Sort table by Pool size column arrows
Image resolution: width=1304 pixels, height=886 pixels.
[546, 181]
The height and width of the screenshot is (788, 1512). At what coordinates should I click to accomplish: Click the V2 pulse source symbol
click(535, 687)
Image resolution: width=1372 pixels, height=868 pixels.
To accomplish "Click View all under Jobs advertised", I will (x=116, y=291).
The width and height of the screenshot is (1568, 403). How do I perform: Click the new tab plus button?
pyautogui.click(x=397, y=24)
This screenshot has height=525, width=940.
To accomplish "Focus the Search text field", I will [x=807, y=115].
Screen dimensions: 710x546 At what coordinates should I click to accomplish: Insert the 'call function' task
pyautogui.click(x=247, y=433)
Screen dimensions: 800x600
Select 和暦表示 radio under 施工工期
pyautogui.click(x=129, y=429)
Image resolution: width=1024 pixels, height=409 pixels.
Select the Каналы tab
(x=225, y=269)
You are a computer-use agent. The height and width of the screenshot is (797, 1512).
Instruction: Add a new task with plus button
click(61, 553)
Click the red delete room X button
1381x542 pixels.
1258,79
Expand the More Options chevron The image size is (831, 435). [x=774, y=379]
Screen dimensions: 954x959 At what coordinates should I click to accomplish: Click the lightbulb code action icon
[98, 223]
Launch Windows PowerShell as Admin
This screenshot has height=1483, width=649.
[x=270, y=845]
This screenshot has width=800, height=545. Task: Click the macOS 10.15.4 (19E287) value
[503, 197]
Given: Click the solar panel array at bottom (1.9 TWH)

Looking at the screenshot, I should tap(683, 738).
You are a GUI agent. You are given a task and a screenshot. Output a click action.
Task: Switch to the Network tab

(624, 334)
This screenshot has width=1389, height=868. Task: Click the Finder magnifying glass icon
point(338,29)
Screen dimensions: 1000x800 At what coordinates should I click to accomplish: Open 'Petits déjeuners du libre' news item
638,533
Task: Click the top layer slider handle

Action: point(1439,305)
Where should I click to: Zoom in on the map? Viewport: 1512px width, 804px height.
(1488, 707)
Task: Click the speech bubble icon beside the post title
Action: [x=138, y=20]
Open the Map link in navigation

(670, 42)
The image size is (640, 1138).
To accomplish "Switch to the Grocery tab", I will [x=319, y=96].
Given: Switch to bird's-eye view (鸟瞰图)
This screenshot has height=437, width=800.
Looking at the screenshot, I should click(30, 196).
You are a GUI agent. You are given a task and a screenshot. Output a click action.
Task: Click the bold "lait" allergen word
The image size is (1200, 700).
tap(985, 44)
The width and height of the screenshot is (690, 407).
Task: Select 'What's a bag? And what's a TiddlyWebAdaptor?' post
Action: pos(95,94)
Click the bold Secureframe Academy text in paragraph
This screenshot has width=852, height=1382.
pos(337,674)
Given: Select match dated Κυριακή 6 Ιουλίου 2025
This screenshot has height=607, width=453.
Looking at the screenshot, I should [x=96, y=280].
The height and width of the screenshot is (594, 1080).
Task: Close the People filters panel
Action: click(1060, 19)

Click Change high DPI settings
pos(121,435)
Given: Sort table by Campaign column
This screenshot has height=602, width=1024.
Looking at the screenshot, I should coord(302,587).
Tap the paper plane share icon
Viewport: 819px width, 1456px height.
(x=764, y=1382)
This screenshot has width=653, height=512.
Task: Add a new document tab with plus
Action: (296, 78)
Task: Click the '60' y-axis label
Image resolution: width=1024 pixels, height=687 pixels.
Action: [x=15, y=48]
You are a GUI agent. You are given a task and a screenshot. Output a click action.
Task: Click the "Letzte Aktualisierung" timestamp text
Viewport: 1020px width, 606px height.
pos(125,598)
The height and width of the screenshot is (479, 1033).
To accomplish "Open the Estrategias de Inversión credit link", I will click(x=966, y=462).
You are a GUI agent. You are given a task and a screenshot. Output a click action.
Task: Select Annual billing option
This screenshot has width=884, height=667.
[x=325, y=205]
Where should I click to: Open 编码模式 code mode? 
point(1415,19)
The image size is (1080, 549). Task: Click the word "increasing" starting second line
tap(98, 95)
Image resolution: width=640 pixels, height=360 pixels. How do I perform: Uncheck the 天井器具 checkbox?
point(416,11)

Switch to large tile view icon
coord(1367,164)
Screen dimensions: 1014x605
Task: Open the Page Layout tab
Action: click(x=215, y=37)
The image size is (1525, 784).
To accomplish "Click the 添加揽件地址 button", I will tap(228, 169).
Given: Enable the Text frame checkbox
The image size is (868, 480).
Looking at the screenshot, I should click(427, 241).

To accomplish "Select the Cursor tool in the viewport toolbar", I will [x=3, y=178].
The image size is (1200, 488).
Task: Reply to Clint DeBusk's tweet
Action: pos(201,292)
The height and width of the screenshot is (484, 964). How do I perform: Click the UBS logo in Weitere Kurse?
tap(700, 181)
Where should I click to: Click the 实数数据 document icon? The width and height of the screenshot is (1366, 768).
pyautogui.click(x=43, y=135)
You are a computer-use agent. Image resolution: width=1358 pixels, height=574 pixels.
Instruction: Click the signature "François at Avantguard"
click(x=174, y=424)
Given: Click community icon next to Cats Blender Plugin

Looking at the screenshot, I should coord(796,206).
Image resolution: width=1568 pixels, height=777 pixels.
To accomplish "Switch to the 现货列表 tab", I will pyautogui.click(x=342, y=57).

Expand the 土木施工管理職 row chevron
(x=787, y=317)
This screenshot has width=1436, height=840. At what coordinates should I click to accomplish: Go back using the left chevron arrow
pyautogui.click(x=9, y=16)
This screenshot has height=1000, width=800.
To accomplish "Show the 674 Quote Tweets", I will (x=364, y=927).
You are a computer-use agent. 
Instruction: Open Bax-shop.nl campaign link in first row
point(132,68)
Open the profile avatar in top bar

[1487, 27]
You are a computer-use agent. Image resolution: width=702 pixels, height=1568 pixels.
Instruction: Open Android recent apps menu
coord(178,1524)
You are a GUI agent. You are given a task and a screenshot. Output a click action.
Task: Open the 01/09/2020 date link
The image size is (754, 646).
########
The data above must be restated word for word.

Sort table by Pool size column arrows
Image resolution: width=1304 pixels, height=886 pixels.
[546, 181]
The height and width of the screenshot is (788, 1512). At what coordinates should I click to accomplish: Click the V2 pulse source symbol
click(535, 687)
Image resolution: width=1372 pixels, height=868 pixels.
To accomplish "Click View all under Jobs advertised", I will (x=116, y=291).
The width and height of the screenshot is (1568, 403). How do I perform: Click the new tab plus button?
pyautogui.click(x=397, y=24)
This screenshot has height=525, width=940.
To accomplish "Focus the Search text field", I will [x=807, y=115].
Screen dimensions: 710x546 At what coordinates should I click to accomplish: Insert the 'call function' task
pyautogui.click(x=247, y=433)
Screen dimensions: 800x600
Select 和暦表示 radio under 施工工期
pyautogui.click(x=129, y=429)
Image resolution: width=1024 pixels, height=409 pixels.
Select the Каналы tab
(x=225, y=269)
You are a computer-use agent. The height and width of the screenshot is (797, 1512).
Instruction: Add a new task with plus button
click(61, 553)
Click the red delete room X button
1381x542 pixels.
1258,79
Expand the More Options chevron The image size is (831, 435). [x=774, y=379]
Screen dimensions: 954x959 At what coordinates should I click to accomplish: Click the lightbulb code action icon
[98, 223]
Launch Windows PowerShell as Admin
This screenshot has height=1483, width=649.
[x=270, y=845]
This screenshot has width=800, height=545. Task: Click the macOS 10.15.4 (19E287) value
[503, 197]
Given: Click the solar panel array at bottom (1.9 TWH)

Looking at the screenshot, I should tap(683, 738).
You are a GUI agent. You are given a task and a screenshot. Output a click action.
Task: Switch to the Network tab

(624, 334)
This screenshot has width=1389, height=868. Task: Click the Finder magnifying glass icon
point(338,29)
Screen dimensions: 1000x800 At what coordinates should I click to accomplish: Open 'Petits déjeuners du libre' news item
638,533
Task: Click the top layer slider handle

Action: point(1439,305)
Where should I click to: Zoom in on the map? Viewport: 1512px width, 804px height.
(1488, 707)
Task: Click the speech bubble icon beside the post title
Action: [x=138, y=20]
Open the Map link in navigation

(670, 42)
The image size is (640, 1138).
To accomplish "Switch to the Grocery tab", I will [x=319, y=96].
Given: Switch to bird's-eye view (鸟瞰图)
This screenshot has height=437, width=800.
Looking at the screenshot, I should click(30, 196).
You are a GUI agent. You are given a task and a screenshot. Output a click action.
Task: Click the bold "lait" allergen word
The image size is (1200, 700).
tap(985, 44)
The width and height of the screenshot is (690, 407).
Task: Select 'What's a bag? And what's a TiddlyWebAdaptor?' post
Action: pos(95,94)
Click the bold Secureframe Academy text in paragraph
This screenshot has width=852, height=1382.
pos(337,674)
Given: Select match dated Κυριακή 6 Ιουλίου 2025
This screenshot has height=607, width=453.
Looking at the screenshot, I should [x=96, y=280].
The height and width of the screenshot is (594, 1080).
Task: Close the People filters panel
Action: click(1060, 19)

Click Change high DPI settings
pos(121,435)
Given: Sort table by Campaign column
This screenshot has height=602, width=1024.
Looking at the screenshot, I should coord(302,587).
Tap the paper plane share icon
Viewport: 819px width, 1456px height.
(x=764, y=1382)
This screenshot has width=653, height=512.
Task: Add a new document tab with plus
Action: (296, 78)
Task: Click the '60' y-axis label
Image resolution: width=1024 pixels, height=687 pixels.
Action: [x=15, y=48]
You are a GUI agent. You are given a task and a screenshot. Output a click action.
Task: Click the "Letzte Aktualisierung" timestamp text
Viewport: 1020px width, 606px height.
pos(125,598)
The height and width of the screenshot is (479, 1033).
To accomplish "Open the Estrategias de Inversión credit link", I will click(x=966, y=462).
You are a GUI agent. You are given a task and a screenshot. Output a click action.
Task: Select Annual billing option
This screenshot has width=884, height=667.
[x=325, y=205]
Where should I click to: Open 编码模式 code mode? 
point(1415,19)
The image size is (1080, 549). Task: Click the word "increasing" starting second line
tap(98, 95)
Image resolution: width=640 pixels, height=360 pixels. How do I perform: Uncheck the 天井器具 checkbox?
point(416,11)

Switch to large tile view icon
coord(1367,164)
Screen dimensions: 1014x605
Task: Open the Page Layout tab
Action: click(x=215, y=37)
The image size is (1525, 784).
To accomplish "Click the 添加揽件地址 button", I will tap(228, 169).
Given: Enable the Text frame checkbox
The image size is (868, 480).
Looking at the screenshot, I should click(427, 241).

To accomplish "Select the Cursor tool in the viewport toolbar", I will [x=3, y=178].
The image size is (1200, 488).
Task: Reply to Clint DeBusk's tweet
Action: pos(201,292)
The height and width of the screenshot is (484, 964). How do I perform: Click the UBS logo in Weitere Kurse?
tap(700, 181)
Where should I click to: Click the 实数数据 document icon? The width and height of the screenshot is (1366, 768).
pyautogui.click(x=43, y=135)
You are a computer-use agent. Image resolution: width=1358 pixels, height=574 pixels.
Instruction: Click the signature "François at Avantguard"
click(x=174, y=424)
Given: Click community icon next to Cats Blender Plugin

Looking at the screenshot, I should coord(796,206).
Image resolution: width=1568 pixels, height=777 pixels.
To accomplish "Switch to the 现货列表 tab", I will pyautogui.click(x=342, y=57).

Expand the 土木施工管理職 row chevron
(x=787, y=317)
This screenshot has width=1436, height=840. At what coordinates should I click to accomplish: Go back using the left chevron arrow
pyautogui.click(x=9, y=16)
This screenshot has height=1000, width=800.
To accomplish "Show the 674 Quote Tweets", I will (x=364, y=927).
You are a computer-use agent. 
Instruction: Open Bax-shop.nl campaign link in first row
point(132,68)
Open the profile avatar in top bar

[1487, 27]
You are a computer-use agent. Image resolution: width=702 pixels, height=1568 pixels.
Instruction: Open Android recent apps menu
coord(178,1524)
You are a GUI agent. You are given a task and a screenshot. Output a click action.
Task: Open the 01/09/2020 date link
The image size is (754, 646).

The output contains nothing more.